Data quality must reflect the reality of super-emitters. The IEA’s note of record super-emitting events in 2024 is a reminder that annual audits alone can miss the events that dominate emissions. Buyers should push for continuous monitoring elements and rapid response expectations, not only periodic reporting.
Once these risks are on the table, procurement teams need a concrete way to screen offers. A due diligence checklist is the fastest way to avoid buying an attribute that cannot survive audit, assurance, or public scrutiny.
Practical due diligence checklist for buyers: documentation, registry links, retirement, and audit trails
The minimum documentation pack should be non-negotiable. Buyers should require (1) an MRV report that states methodology, instruments, and measurement frequency, (2) an independent verification statement, (3) a clear unit definition, including whether the certificate is in CH₄ or CO₂e and which GWP time horizon is used, (4) system boundary and allocation rules to volumes, and (5) vintage and delivery period definitions. Without these, comparability and internal pricing discipline break down.
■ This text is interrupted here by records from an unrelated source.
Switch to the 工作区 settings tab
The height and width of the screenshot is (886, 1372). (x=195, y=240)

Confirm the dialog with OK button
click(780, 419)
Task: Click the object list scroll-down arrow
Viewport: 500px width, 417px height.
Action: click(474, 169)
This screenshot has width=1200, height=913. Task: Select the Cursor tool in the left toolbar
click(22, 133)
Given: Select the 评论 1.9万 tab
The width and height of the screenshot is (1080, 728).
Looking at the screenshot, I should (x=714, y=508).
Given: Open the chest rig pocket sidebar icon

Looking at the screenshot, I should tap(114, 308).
Registry and title checks should be treated like financial settlement controls. Buyers should ask for a verifiable registry record with issuance ID, current owner, and status, plus the program’s transfer rules. Buyers should also require proof of retirement or cancellation in the name of the claiming entity, with protections aligned to best practices discussed for EU-facing integrity needs.
Chain-of-custody must be explicit when hubs and swaps are involved. Buyers should require a statement of the model used, such as trace-and-claim, book-and-claim, or mass balance, and the allocation rules that prevent multiple claims on the same attribute. An end-to-end audit trail from issuance to retirement should be available for assurance and for importer-style reporting readiness.
Contract terms should reflect real-world invalidation and dispute scenarios. Buyers typically need representations and warranties on MRV and title, a right-to-audit clause, remedies if a certificate is invalidated, substitution or true-up mechanisms, and disclosure obligations for data subcontractors. OTC deals should also specify governing law and dispute resolution clearly, since the value is often in the documentation rather than in physical delivery.
Operational integrity screening should look for evidence of ongoing performance, not just a one-time score. Buyers should check whether the program requires or incentivises frequent LDAR, super-emitter response protocols, and transparent disclosure, and whether it is compatible with OGMP 2.0 style expectations or MRV equivalence concepts used in EU policy discussions.
The final deliverable should be buyer-ready for audit and communications. A practical output is a one-page approved claim statement plus an annex pack containing MRV and verification documents, registry evidence, retirement confirmation, and an audit log. That package is what procurement, compliance, and external assurance providers will actually rely on, especially as importer-style reporting expectations ramp up through 2025 to 2028.